** AVAILABLE DATA follows **

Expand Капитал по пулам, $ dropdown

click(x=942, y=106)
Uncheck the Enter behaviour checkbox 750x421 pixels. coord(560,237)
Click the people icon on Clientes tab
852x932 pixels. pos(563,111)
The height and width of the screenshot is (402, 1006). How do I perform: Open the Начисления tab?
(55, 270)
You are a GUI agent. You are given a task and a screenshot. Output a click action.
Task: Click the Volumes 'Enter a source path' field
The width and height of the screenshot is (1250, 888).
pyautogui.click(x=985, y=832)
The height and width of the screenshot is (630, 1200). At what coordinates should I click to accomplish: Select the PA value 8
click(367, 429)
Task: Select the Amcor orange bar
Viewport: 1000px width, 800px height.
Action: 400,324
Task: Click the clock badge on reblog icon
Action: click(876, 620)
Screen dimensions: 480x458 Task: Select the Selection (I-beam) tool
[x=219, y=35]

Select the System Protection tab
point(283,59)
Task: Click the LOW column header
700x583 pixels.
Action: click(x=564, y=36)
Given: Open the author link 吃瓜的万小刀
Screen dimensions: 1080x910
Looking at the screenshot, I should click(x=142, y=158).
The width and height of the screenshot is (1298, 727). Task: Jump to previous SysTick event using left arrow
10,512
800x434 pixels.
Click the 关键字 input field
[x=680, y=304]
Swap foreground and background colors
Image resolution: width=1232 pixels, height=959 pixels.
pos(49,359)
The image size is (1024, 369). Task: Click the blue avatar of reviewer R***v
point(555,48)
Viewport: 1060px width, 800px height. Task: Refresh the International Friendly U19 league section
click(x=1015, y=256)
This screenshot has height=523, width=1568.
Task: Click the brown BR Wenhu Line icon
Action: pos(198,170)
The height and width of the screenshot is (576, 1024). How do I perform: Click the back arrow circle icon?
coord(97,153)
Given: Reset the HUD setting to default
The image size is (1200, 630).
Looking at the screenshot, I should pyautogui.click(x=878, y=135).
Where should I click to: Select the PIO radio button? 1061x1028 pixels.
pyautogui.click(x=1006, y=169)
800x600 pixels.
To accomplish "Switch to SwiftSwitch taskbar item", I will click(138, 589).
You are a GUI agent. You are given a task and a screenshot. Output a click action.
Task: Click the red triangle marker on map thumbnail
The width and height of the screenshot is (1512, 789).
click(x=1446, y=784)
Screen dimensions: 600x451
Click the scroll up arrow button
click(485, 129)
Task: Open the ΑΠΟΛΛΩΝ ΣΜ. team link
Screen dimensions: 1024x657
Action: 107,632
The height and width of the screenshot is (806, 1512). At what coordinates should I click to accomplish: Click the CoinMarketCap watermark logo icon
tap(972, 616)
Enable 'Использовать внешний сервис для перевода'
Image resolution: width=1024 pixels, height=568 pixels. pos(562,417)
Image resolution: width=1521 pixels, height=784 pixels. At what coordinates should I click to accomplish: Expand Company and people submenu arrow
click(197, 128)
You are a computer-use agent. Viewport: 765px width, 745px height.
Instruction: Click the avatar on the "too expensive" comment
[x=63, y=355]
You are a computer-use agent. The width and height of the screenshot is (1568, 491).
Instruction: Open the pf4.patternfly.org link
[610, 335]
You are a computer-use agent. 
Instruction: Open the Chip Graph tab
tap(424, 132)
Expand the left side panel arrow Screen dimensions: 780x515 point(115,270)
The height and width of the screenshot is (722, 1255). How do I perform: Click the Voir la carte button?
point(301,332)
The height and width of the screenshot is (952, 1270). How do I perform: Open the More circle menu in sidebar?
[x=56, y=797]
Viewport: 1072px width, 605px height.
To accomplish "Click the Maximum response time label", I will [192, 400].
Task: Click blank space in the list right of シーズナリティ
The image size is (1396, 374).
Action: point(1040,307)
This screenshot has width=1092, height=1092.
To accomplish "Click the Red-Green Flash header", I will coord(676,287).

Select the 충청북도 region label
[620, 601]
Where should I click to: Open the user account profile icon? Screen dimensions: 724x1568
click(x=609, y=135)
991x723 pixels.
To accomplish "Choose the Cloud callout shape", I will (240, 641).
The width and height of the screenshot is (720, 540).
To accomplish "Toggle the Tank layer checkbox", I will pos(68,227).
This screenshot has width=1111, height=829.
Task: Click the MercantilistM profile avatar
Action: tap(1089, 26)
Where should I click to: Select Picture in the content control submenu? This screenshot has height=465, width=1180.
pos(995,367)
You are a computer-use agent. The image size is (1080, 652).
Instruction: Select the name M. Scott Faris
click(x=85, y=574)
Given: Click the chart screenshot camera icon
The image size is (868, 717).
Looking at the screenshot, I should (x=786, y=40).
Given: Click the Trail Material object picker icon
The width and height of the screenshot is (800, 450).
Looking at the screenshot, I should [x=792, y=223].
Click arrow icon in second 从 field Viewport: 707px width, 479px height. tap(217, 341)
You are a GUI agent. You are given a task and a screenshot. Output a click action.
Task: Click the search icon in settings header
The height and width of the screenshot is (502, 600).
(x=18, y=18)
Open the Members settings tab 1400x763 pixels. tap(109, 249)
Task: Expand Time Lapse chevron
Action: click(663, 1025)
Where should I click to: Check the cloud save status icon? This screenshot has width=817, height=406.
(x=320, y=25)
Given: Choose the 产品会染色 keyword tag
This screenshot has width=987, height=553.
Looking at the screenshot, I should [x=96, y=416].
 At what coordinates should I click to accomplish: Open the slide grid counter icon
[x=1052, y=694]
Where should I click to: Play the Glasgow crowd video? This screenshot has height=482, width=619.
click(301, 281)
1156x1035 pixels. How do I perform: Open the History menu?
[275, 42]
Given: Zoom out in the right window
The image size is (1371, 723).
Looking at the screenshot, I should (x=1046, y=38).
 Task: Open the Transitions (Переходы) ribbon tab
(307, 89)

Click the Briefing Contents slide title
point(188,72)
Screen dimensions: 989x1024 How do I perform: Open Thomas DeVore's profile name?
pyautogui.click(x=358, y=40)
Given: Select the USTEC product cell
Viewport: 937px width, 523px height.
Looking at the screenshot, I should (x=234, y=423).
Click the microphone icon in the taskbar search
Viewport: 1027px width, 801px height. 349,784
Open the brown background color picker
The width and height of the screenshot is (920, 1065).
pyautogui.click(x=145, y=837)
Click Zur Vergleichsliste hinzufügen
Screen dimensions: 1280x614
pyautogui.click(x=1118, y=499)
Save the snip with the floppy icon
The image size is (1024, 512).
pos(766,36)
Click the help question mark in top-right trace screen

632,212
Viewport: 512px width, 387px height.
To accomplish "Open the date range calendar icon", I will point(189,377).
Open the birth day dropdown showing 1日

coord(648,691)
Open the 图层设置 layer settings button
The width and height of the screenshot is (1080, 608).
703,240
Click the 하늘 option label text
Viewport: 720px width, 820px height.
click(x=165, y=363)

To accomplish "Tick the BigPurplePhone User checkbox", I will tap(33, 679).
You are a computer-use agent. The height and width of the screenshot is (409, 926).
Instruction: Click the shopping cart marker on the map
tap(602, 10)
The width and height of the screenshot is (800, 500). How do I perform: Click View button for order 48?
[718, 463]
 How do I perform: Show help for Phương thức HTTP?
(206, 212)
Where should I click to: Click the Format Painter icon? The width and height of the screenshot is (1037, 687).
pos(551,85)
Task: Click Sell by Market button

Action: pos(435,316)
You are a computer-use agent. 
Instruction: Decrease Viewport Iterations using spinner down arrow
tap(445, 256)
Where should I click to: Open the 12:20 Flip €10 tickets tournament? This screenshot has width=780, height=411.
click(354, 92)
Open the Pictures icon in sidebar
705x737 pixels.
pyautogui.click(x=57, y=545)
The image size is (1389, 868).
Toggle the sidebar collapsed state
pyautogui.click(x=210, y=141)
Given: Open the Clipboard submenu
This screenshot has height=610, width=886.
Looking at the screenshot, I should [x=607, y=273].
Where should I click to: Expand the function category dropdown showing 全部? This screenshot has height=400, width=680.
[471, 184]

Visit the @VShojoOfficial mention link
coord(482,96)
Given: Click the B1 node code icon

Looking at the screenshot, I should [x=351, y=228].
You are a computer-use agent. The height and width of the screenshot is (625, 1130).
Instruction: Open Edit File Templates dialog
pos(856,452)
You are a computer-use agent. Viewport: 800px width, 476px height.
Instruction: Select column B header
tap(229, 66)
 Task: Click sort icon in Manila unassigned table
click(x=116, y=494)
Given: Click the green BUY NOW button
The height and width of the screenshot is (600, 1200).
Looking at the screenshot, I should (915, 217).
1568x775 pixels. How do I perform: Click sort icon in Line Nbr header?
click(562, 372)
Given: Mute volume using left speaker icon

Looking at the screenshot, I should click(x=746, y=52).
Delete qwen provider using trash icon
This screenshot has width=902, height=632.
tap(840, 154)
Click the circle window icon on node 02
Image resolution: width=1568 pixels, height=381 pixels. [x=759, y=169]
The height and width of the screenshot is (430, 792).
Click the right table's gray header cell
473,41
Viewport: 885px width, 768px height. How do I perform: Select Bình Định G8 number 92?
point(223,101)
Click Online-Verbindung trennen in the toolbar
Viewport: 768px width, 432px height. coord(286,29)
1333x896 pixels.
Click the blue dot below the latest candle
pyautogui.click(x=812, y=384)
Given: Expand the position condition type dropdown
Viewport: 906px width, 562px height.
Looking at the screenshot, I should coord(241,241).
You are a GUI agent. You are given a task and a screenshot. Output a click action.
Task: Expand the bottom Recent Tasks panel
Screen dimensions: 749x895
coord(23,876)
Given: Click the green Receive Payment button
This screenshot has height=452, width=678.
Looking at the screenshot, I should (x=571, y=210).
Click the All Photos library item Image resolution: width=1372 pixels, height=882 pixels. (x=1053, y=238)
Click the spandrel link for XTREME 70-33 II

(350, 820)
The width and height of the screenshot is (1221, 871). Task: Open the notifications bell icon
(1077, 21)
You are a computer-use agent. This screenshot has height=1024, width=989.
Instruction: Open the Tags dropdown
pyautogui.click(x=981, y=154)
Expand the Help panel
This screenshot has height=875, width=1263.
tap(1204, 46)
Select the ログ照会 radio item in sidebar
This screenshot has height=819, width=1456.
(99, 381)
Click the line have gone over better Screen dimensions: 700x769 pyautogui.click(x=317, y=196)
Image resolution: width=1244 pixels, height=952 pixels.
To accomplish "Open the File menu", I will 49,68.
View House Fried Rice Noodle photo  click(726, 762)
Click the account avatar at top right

** End of AVAILABLE DATA **

### EXERCISE
Wherever a line in the entries holds "computer", copy that line.

### WRITTEN REPLY
You are a computer-use agent. Viewport: 765px width, 745px height.
You are a computer-use agent. The width and height of the screenshot is (1568, 491).
You are a computer-use agent. 
You are a computer-use agent. The image size is (1080, 652).
You are a computer-use agent. The height and width of the screenshot is (409, 926).
You are a computer-use agent. 
You are a computer-use agent. The height and width of the screenshot is (625, 1130).
You are a computer-use agent. Viewport: 800px width, 476px height.
You are a computer-use agent. This screenshot has height=1024, width=989.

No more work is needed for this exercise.